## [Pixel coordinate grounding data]

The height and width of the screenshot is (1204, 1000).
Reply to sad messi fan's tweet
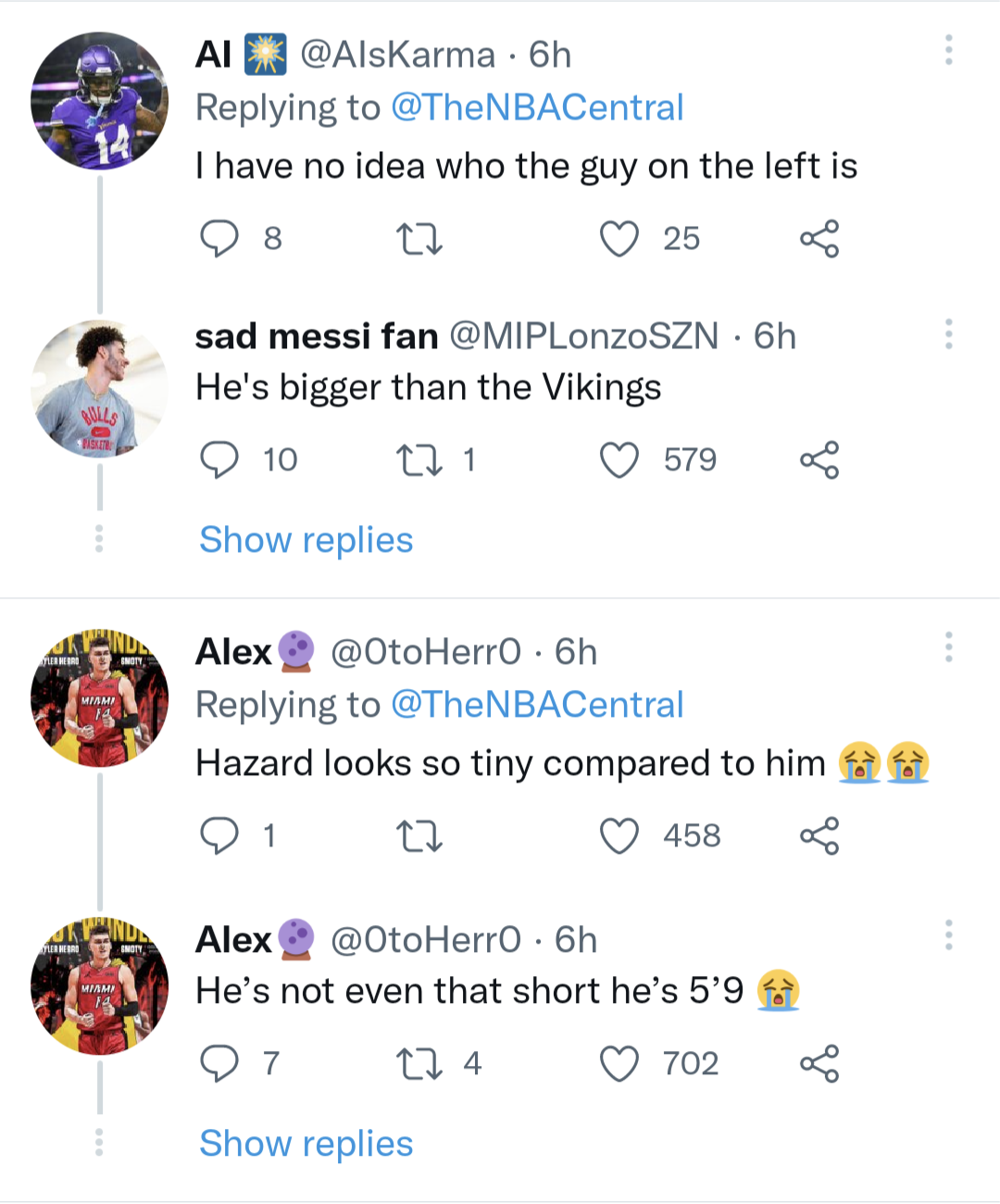[219, 460]

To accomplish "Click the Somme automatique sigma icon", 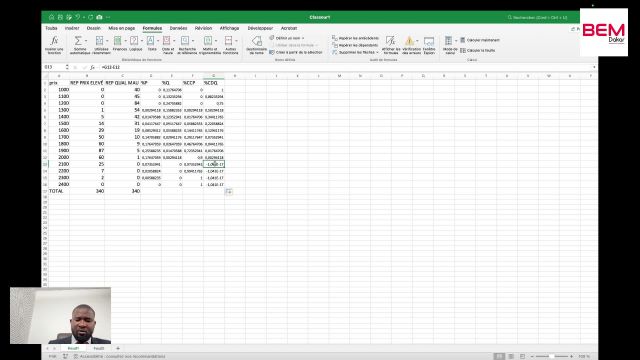I will click(x=78, y=41).
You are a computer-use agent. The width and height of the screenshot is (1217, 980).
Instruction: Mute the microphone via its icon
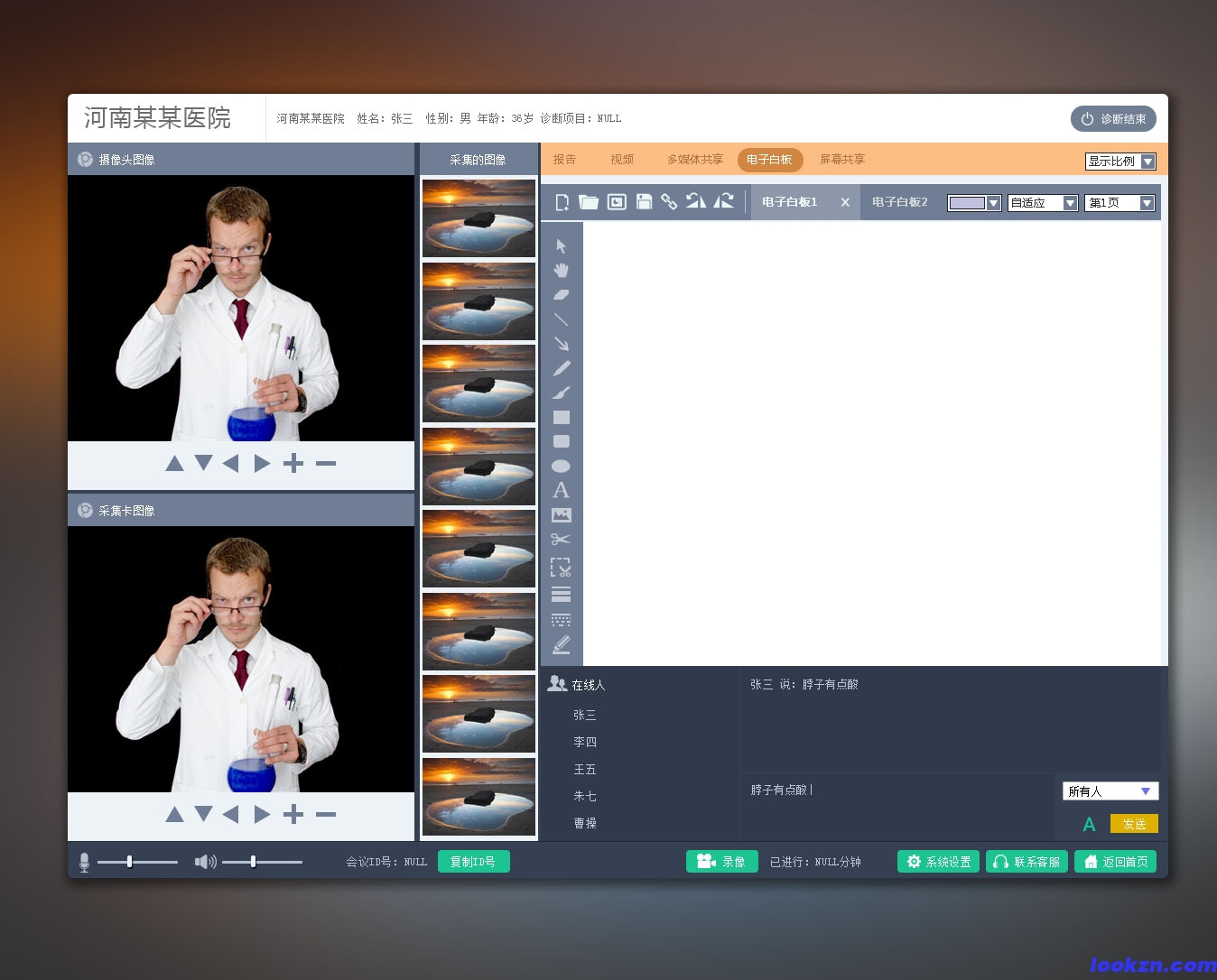pyautogui.click(x=84, y=862)
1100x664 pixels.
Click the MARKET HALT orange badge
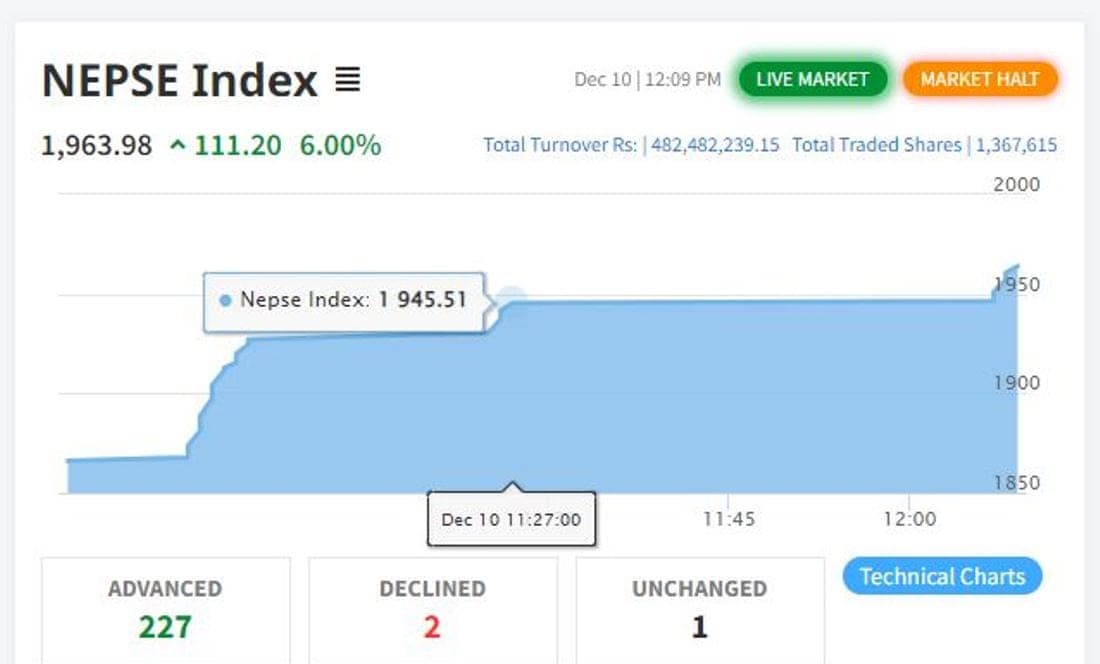(979, 79)
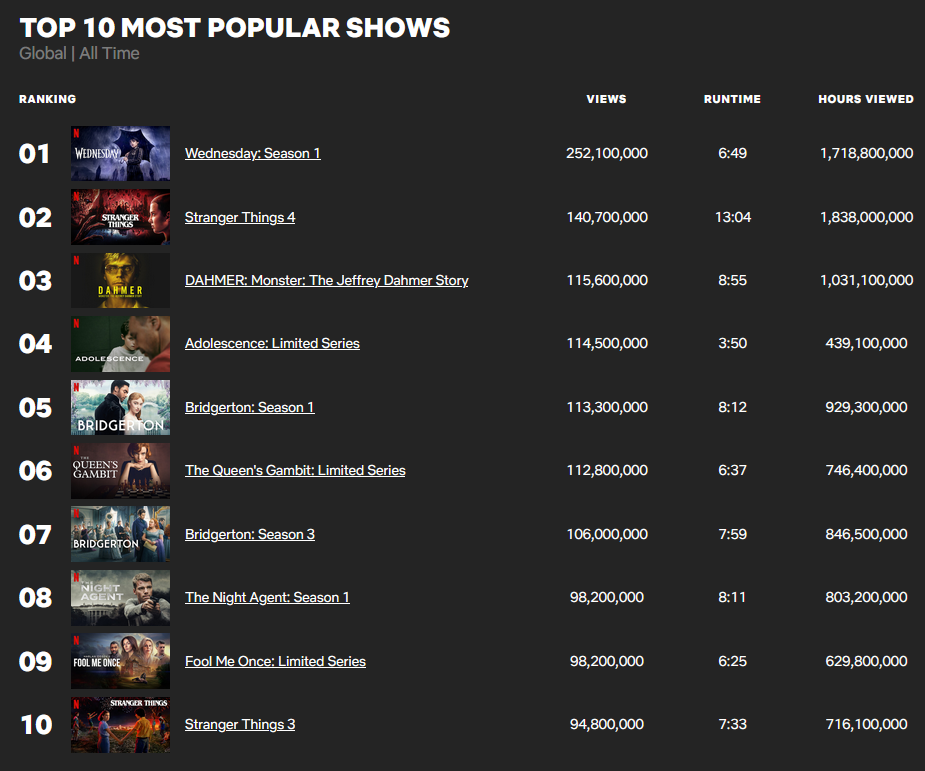Click the Netflix N logo on Fool Me Once thumbnail
This screenshot has height=771, width=925.
coord(77,642)
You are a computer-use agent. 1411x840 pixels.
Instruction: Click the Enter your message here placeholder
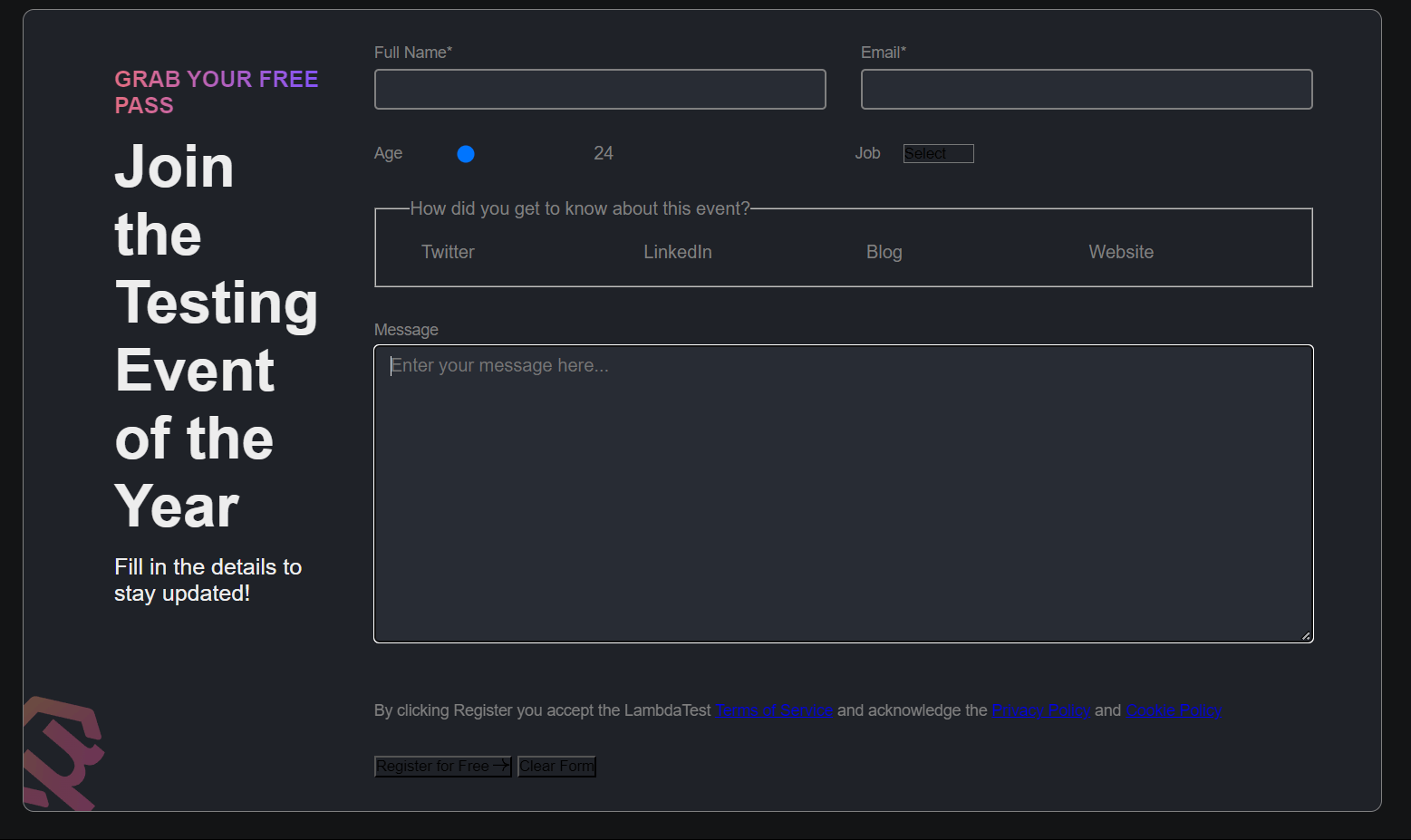[499, 365]
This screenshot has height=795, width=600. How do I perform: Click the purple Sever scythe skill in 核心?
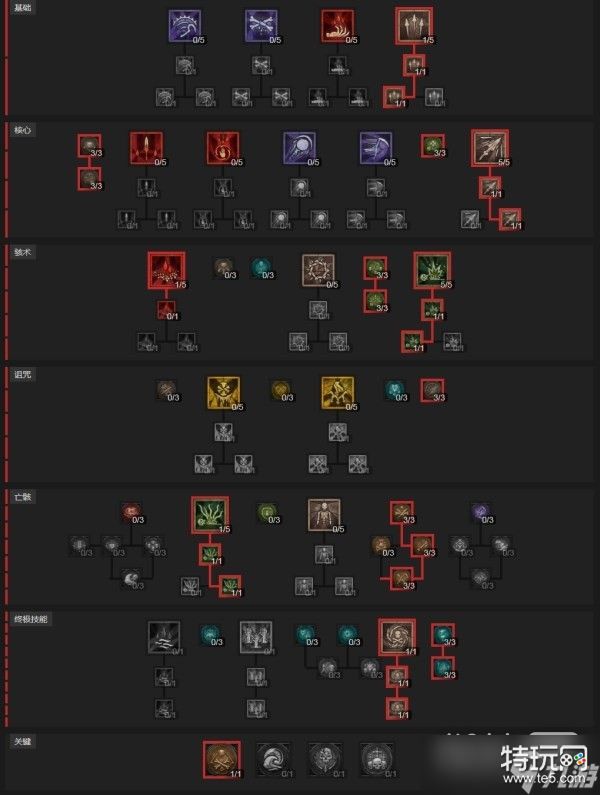tap(376, 148)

## [Task instructions]
Set down, word for word, the line that holds "You are a computer-use agent. The" and all lines after it to the end of the entries above, but not the pictures.

## [Response below]
You are a computer-use agent. The width and height of the screenshot is (1217, 980).
Instruction: Mute the microphone via its icon
pyautogui.click(x=84, y=862)
1100x664 pixels.
Click the MARKET HALT orange badge
(979, 79)
Click the Netflix N logo on Fool Me Once thumbnail
This screenshot has height=771, width=925.
coord(77,642)
You are a computer-use agent. 1411x840 pixels.
Instruction: Click the Enter your message here placeholder
[499, 365]
This screenshot has height=795, width=600. How do I perform: Click the purple Sever scythe skill in 核心?
tap(376, 148)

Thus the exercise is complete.